Instructions to follow
Could you set down exactly the lines in the records below between the line holding "The image size is (1024, 423)." and the line holding "Task: Toggle the", inclusive?

Data section
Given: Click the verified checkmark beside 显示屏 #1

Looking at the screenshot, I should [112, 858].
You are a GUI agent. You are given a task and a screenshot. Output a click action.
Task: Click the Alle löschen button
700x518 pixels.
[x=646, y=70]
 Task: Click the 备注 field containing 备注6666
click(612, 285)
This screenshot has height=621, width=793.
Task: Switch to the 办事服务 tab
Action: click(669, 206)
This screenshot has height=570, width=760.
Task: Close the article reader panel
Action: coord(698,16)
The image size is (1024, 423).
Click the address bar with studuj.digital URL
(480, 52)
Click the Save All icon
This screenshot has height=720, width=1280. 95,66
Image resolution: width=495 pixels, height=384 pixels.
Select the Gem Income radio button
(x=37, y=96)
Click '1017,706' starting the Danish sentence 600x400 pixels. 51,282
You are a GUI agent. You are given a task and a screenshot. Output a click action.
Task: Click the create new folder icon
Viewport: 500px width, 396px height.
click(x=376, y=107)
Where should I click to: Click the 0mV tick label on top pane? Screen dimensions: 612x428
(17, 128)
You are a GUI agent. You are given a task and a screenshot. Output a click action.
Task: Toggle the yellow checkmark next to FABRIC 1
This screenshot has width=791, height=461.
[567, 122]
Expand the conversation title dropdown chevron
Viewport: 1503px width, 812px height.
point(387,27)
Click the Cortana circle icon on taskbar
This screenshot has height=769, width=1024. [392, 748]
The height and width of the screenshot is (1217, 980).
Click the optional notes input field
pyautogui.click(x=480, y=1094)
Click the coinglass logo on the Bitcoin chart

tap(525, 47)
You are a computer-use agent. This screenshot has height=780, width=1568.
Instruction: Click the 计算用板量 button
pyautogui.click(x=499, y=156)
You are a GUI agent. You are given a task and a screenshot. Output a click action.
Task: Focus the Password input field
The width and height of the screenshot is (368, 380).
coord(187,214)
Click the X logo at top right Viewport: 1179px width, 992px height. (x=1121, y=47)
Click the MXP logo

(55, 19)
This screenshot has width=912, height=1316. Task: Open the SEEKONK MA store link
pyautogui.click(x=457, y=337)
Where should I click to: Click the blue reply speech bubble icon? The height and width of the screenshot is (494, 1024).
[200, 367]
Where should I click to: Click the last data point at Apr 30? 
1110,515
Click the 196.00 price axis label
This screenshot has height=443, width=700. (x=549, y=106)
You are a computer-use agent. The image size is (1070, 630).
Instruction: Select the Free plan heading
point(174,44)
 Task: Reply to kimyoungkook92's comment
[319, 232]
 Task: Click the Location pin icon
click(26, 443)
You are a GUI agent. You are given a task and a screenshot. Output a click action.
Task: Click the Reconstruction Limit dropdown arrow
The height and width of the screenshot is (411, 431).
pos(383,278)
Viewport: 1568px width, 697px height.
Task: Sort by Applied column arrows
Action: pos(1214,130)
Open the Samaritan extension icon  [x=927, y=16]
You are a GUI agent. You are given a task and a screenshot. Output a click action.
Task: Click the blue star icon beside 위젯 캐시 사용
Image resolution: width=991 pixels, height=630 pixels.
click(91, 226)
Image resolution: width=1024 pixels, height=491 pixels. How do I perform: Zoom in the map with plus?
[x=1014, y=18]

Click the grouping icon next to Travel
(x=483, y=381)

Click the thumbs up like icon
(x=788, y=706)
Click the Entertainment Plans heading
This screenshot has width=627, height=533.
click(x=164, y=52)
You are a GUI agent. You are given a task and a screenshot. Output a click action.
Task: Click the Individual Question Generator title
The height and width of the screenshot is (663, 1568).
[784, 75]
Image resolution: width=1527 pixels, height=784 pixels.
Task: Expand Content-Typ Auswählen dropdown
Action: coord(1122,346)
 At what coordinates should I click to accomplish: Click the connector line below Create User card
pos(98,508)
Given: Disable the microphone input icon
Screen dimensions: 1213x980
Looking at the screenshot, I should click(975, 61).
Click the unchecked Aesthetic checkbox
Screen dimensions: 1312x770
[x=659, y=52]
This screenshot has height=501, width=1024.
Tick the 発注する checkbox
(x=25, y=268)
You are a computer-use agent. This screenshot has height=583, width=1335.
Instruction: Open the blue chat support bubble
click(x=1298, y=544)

Response below
The image size is (1024, 423).
Click the address bar with studuj.digital URL
(480, 52)
Click the Save All icon
This screenshot has height=720, width=1280. 95,66
Image resolution: width=495 pixels, height=384 pixels.
Select the Gem Income radio button
(x=37, y=96)
Click '1017,706' starting the Danish sentence 600x400 pixels. 51,282
You are a GUI agent. You are given a task and a screenshot. Output a click action.
Task: Click the create new folder icon
Viewport: 500px width, 396px height.
click(x=376, y=107)
Where should I click to: Click the 0mV tick label on top pane? Screen dimensions: 612x428
(17, 128)
You are a GUI agent. You are given a task and a screenshot. Output a click action.
Task: Toggle the yellow checkmark next to FABRIC 1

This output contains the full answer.